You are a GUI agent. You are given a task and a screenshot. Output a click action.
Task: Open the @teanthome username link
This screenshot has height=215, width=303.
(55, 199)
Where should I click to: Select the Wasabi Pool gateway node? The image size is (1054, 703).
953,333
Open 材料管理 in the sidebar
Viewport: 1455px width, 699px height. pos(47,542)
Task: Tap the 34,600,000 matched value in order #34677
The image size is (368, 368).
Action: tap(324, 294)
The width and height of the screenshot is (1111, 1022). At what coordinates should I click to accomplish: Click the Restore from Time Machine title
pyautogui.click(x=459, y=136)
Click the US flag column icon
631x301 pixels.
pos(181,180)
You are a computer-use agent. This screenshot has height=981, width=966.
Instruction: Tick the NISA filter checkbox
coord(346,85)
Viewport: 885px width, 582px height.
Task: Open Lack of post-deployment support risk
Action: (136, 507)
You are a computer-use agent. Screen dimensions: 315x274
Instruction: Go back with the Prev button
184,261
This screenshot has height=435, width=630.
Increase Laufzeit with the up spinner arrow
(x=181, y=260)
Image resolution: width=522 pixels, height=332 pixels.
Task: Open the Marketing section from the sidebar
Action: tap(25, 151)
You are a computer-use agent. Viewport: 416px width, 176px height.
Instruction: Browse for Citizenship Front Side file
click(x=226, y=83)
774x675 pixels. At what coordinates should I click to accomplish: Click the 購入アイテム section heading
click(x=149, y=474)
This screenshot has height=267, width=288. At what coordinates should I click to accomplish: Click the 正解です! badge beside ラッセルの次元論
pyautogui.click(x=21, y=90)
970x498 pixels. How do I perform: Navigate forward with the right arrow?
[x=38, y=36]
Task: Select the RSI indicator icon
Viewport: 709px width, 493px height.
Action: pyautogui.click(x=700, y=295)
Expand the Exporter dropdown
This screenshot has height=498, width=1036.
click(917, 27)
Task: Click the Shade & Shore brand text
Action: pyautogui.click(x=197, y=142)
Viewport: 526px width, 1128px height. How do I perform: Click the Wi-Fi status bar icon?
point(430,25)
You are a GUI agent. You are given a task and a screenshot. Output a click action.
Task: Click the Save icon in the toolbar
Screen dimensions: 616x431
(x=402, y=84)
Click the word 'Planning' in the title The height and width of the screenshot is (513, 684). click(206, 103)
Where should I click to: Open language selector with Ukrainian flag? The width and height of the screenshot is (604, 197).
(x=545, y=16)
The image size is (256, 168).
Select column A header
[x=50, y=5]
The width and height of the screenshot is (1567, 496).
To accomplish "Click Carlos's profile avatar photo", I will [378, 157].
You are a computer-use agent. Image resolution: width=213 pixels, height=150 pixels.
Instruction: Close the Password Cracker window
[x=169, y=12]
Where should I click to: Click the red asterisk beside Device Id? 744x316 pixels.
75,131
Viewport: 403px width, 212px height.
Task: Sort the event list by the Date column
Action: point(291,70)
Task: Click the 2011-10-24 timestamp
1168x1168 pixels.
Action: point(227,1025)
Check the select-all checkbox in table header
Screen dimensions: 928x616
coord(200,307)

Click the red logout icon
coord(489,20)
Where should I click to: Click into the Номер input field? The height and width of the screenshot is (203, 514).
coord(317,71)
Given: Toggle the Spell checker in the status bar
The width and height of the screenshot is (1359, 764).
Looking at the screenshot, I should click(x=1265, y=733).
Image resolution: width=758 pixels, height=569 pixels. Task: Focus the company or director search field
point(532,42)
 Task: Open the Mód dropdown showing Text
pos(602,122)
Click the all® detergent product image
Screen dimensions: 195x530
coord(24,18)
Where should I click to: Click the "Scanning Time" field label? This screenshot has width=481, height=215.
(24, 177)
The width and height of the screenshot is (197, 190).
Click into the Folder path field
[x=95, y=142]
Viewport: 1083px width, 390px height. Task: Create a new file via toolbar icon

*Instructions to follow*: From the records above, copy each line in which the string "agent" occurs.

*Exercise solution*:
You are a GUI agent. You are given a task and a screenshot. Output a click action.
You are a computer-use agent. This screenshot has height=981, width=966.
You are a computer-use agent. Screen dimensions: 315x274
You are a computer-use agent. Viewport: 416px width, 176px height.
You are a GUI agent. You are given a task and a screenshot. Output a click action.
You are a computer-use agent. Image resolution: width=213 pixels, height=150 pixels.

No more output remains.